Stored data entries:
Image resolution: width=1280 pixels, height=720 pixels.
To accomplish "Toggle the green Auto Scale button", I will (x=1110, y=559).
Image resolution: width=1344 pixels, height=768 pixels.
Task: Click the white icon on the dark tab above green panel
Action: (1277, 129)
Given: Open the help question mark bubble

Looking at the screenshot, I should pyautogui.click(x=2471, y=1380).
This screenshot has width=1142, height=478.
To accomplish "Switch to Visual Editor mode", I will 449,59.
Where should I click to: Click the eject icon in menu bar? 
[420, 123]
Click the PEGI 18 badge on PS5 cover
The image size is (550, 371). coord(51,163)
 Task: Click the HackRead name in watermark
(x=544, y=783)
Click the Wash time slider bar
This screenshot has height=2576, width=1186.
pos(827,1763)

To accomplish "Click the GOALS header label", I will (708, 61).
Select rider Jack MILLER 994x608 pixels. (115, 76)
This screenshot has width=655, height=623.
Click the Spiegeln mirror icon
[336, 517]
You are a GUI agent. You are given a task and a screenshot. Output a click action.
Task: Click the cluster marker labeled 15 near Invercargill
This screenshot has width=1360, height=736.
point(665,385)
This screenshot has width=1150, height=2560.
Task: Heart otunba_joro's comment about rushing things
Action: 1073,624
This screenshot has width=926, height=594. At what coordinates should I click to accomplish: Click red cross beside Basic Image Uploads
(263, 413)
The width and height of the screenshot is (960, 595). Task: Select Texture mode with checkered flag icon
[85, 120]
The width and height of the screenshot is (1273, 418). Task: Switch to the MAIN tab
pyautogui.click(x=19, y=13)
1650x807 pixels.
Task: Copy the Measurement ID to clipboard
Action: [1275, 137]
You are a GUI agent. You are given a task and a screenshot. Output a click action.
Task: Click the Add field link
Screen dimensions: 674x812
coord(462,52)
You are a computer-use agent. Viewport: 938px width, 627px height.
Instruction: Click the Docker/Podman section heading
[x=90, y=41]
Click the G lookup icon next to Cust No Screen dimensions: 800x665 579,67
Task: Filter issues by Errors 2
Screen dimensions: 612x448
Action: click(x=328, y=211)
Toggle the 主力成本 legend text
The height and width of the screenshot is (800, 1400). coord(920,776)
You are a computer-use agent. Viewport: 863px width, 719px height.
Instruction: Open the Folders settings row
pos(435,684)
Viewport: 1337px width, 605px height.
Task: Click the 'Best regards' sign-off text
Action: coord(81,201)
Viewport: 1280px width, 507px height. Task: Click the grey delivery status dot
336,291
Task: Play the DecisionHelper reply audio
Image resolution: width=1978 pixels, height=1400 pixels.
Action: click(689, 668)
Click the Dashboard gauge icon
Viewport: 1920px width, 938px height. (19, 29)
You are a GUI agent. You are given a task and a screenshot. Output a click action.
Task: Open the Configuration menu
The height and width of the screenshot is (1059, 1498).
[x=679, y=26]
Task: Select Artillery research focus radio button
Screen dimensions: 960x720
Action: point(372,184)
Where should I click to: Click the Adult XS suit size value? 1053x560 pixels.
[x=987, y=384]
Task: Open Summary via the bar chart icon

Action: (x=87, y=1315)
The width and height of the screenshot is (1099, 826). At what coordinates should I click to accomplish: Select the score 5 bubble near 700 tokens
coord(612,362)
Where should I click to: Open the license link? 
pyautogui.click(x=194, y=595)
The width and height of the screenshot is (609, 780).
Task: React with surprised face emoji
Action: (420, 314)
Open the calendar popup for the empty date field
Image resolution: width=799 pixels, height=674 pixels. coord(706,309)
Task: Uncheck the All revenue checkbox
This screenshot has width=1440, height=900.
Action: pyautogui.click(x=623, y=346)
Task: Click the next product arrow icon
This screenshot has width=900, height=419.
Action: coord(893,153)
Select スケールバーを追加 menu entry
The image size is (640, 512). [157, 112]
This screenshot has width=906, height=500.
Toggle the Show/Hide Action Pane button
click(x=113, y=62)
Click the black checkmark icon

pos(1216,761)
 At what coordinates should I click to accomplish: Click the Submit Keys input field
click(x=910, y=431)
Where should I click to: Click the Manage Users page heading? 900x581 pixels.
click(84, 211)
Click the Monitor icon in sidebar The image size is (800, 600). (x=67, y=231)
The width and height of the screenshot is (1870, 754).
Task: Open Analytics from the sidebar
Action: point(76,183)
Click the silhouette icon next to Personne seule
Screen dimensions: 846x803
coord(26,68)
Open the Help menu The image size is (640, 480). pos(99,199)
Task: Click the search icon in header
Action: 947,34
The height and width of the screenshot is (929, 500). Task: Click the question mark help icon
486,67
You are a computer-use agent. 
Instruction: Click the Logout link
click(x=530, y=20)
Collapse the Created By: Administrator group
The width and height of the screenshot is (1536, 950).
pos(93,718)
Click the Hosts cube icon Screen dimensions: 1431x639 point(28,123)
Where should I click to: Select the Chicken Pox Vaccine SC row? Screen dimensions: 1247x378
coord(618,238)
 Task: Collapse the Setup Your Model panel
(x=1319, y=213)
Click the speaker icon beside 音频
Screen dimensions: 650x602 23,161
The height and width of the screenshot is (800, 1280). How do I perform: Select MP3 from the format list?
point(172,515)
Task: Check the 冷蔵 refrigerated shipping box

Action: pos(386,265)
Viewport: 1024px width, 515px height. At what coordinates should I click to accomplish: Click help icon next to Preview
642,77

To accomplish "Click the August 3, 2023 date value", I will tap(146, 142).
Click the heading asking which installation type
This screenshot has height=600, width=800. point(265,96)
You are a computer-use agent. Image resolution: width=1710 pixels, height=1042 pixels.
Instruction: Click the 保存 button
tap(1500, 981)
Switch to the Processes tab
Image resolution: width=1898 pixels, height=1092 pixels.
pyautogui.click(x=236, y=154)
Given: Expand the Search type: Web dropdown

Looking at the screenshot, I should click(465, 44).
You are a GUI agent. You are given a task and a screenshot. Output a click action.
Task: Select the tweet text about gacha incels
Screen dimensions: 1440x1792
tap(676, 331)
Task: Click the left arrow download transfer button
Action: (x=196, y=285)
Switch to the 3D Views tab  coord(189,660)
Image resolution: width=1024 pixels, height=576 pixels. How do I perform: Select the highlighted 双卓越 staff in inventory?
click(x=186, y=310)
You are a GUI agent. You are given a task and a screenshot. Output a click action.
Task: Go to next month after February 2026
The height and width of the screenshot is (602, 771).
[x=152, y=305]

INSTRUCTIONS FOR THE TASK: Please reproduce the records above in their entirety, exactly as given.

EXERCISE OUTPUT:
Image resolution: width=1280 pixels, height=720 pixels.
To accomplish "Toggle the green Auto Scale button", I will (x=1110, y=559).
Image resolution: width=1344 pixels, height=768 pixels.
Task: Click the white icon on the dark tab above green panel
Action: (1277, 129)
Given: Open the help question mark bubble

Looking at the screenshot, I should pyautogui.click(x=2471, y=1380).
This screenshot has width=1142, height=478.
To accomplish "Switch to Visual Editor mode", I will 449,59.
Where should I click to: Click the eject icon in menu bar? 
[420, 123]
Click the PEGI 18 badge on PS5 cover
The image size is (550, 371). coord(51,163)
 Task: Click the HackRead name in watermark
(x=544, y=783)
Click the Wash time slider bar
This screenshot has height=2576, width=1186.
pos(827,1763)

To accomplish "Click the GOALS header label", I will (708, 61).
Select rider Jack MILLER 994x608 pixels. (115, 76)
This screenshot has width=655, height=623.
Click the Spiegeln mirror icon
[336, 517]
You are a GUI agent. You are given a task and a screenshot. Output a click action.
Task: Click the cluster marker labeled 15 near Invercargill
This screenshot has width=1360, height=736.
point(665,385)
This screenshot has width=1150, height=2560.
Task: Heart otunba_joro's comment about rushing things
Action: 1073,624
This screenshot has width=926, height=594. At what coordinates should I click to accomplish: Click red cross beside Basic Image Uploads
(263, 413)
The width and height of the screenshot is (960, 595). Task: Select Texture mode with checkered flag icon
[85, 120]
The width and height of the screenshot is (1273, 418). Task: Switch to the MAIN tab
pyautogui.click(x=19, y=13)
1650x807 pixels.
Task: Copy the Measurement ID to clipboard
Action: [1275, 137]
You are a GUI agent. You are given a task and a screenshot. Output a click action.
Task: Click the Add field link
Screen dimensions: 674x812
coord(462,52)
You are a computer-use agent. Viewport: 938px width, 627px height.
Instruction: Click the Docker/Podman section heading
[x=90, y=41]
Click the G lookup icon next to Cust No Screen dimensions: 800x665 579,67
Task: Filter issues by Errors 2
Screen dimensions: 612x448
Action: click(x=328, y=211)
Toggle the 主力成本 legend text
The height and width of the screenshot is (800, 1400). coord(920,776)
You are a computer-use agent. Viewport: 863px width, 719px height.
Instruction: Open the Folders settings row
pos(435,684)
Viewport: 1337px width, 605px height.
Task: Click the 'Best regards' sign-off text
Action: coord(81,201)
Viewport: 1280px width, 507px height. Task: Click the grey delivery status dot
336,291
Task: Play the DecisionHelper reply audio
Image resolution: width=1978 pixels, height=1400 pixels.
Action: click(689, 668)
Click the Dashboard gauge icon
Viewport: 1920px width, 938px height. (19, 29)
You are a GUI agent. You are given a task and a screenshot. Output a click action.
Task: Open the Configuration menu
The height and width of the screenshot is (1059, 1498).
[x=679, y=26]
Task: Select Artillery research focus radio button
Screen dimensions: 960x720
Action: point(372,184)
Where should I click to: Click the Adult XS suit size value? 1053x560 pixels.
[x=987, y=384]
Task: Open Summary via the bar chart icon

Action: (x=87, y=1315)
The width and height of the screenshot is (1099, 826). At what coordinates should I click to accomplish: Select the score 5 bubble near 700 tokens
coord(612,362)
Where should I click to: Open the license link? 
pyautogui.click(x=194, y=595)
The width and height of the screenshot is (609, 780).
Task: React with surprised face emoji
Action: (420, 314)
Open the calendar popup for the empty date field
Image resolution: width=799 pixels, height=674 pixels. coord(706,309)
Task: Uncheck the All revenue checkbox
This screenshot has width=1440, height=900.
Action: pyautogui.click(x=623, y=346)
Task: Click the next product arrow icon
This screenshot has width=900, height=419.
Action: coord(893,153)
Select スケールバーを追加 menu entry
The image size is (640, 512). [157, 112]
This screenshot has width=906, height=500.
Toggle the Show/Hide Action Pane button
click(x=113, y=62)
Click the black checkmark icon

pos(1216,761)
 At what coordinates should I click to accomplish: Click the Submit Keys input field
click(x=910, y=431)
Where should I click to: Click the Manage Users page heading? 900x581 pixels.
click(84, 211)
Click the Monitor icon in sidebar The image size is (800, 600). (x=67, y=231)
The width and height of the screenshot is (1870, 754).
Task: Open Analytics from the sidebar
Action: point(76,183)
Click the silhouette icon next to Personne seule
Screen dimensions: 846x803
coord(26,68)
Open the Help menu The image size is (640, 480). pos(99,199)
Task: Click the search icon in header
Action: 947,34
The height and width of the screenshot is (929, 500). Task: Click the question mark help icon
486,67
You are a computer-use agent. 
Instruction: Click the Logout link
click(x=530, y=20)
Collapse the Created By: Administrator group
The width and height of the screenshot is (1536, 950).
pos(93,718)
Click the Hosts cube icon Screen dimensions: 1431x639 point(28,123)
Where should I click to: Select the Chicken Pox Vaccine SC row? Screen dimensions: 1247x378
coord(618,238)
 Task: Collapse the Setup Your Model panel
(x=1319, y=213)
Click the speaker icon beside 音频
Screen dimensions: 650x602 23,161
The height and width of the screenshot is (800, 1280). How do I perform: Select MP3 from the format list?
point(172,515)
Task: Check the 冷蔵 refrigerated shipping box

Action: pos(386,265)
Viewport: 1024px width, 515px height. At what coordinates should I click to accomplish: Click help icon next to Preview
642,77

To accomplish "Click the August 3, 2023 date value", I will tap(146, 142).
Click the heading asking which installation type
This screenshot has height=600, width=800. point(265,96)
You are a computer-use agent. Image resolution: width=1710 pixels, height=1042 pixels.
Instruction: Click the 保存 button
tap(1500, 981)
Switch to the Processes tab
Image resolution: width=1898 pixels, height=1092 pixels.
pyautogui.click(x=236, y=154)
Given: Expand the Search type: Web dropdown

Looking at the screenshot, I should click(465, 44).
You are a GUI agent. You are given a task and a screenshot. Output a click action.
Task: Select the tweet text about gacha incels
Screen dimensions: 1440x1792
tap(676, 331)
Task: Click the left arrow download transfer button
Action: (x=196, y=285)
Switch to the 3D Views tab  coord(189,660)
Image resolution: width=1024 pixels, height=576 pixels. How do I perform: Select the highlighted 双卓越 staff in inventory?
click(x=186, y=310)
You are a GUI agent. You are given a task and a screenshot. Output a click action.
Task: Go to next month after February 2026
The height and width of the screenshot is (602, 771).
[x=152, y=305]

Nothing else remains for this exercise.